Motor-evoked potentials reveal a motor-cortical readout of evidence accumulation for sensorimotor decisions.

Many everyday activities, such as driving and sports, require us to engage in time-pressured sensorimotor decision making in response to visual cues. The computational principle of continuous evidence accumulation is the dominant account underlying models of speeded decision making, but the nature and locus of the decision variable that triggers action is debated. Traditionally, cognitive stages such as perception, stimulus-response translation, and the generation of motor plans, have been considered to occur in series. However, this idea is challenged by neurophysiological work in animals, suggesting that cognitive operations are distributed across sensorimotor cortex.

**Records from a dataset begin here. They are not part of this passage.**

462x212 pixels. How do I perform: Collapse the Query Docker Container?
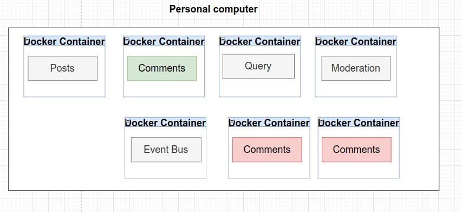click(x=223, y=40)
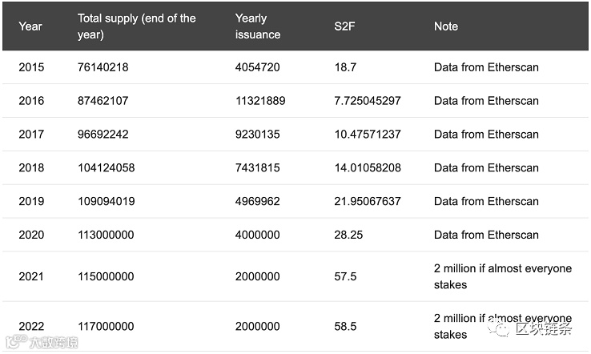Select S2F value 57.5

345,276

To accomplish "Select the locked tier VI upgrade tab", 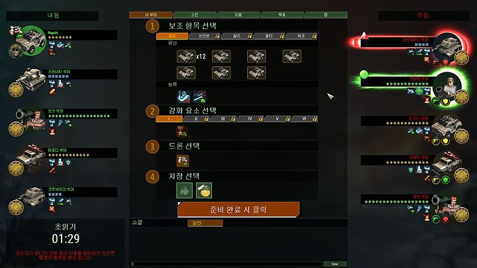I will [x=305, y=119].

Here, we investigate whether a decision variable can be observed in the primary motor cortex (M1) of humans. Participants categorised faces as male or female, with task difficulty manipulated using natural or morphed stimuli. Transcranial magnetic stimulation, applied at random across the reaction-time interval, produced motor-evoked potentials (MEPs) in two hand muscles that were the major contributors when generating the correct and incorrect pinch/grip movements. MEP magnitudes reveal covert action preparation, even when no action is produced. Smoothing MEPs using a Gaussian kernel allowed us to recover a continuous time-varying MEP average, comparable to an EEG component, which permitted precise localisation of the time at which the motor plan for the responding muscle began to dominate over the non-responding action. This moment was calculated in both stimulus-locked and response-locked analyses, and was found to occur at the same time with stimulus locking, but earlier with response locking, when ambiguous stimuli made the decision more challenging. This pattern is consistent with M1 providing a continuous readout of evidence accumulation. We predicted the evidence accumulation profile from a drift diffusion model, using only behavioural data, and found a good qualitative match to the observed neurometric MEP profiles. Meeting abstract presented at VSS 2015.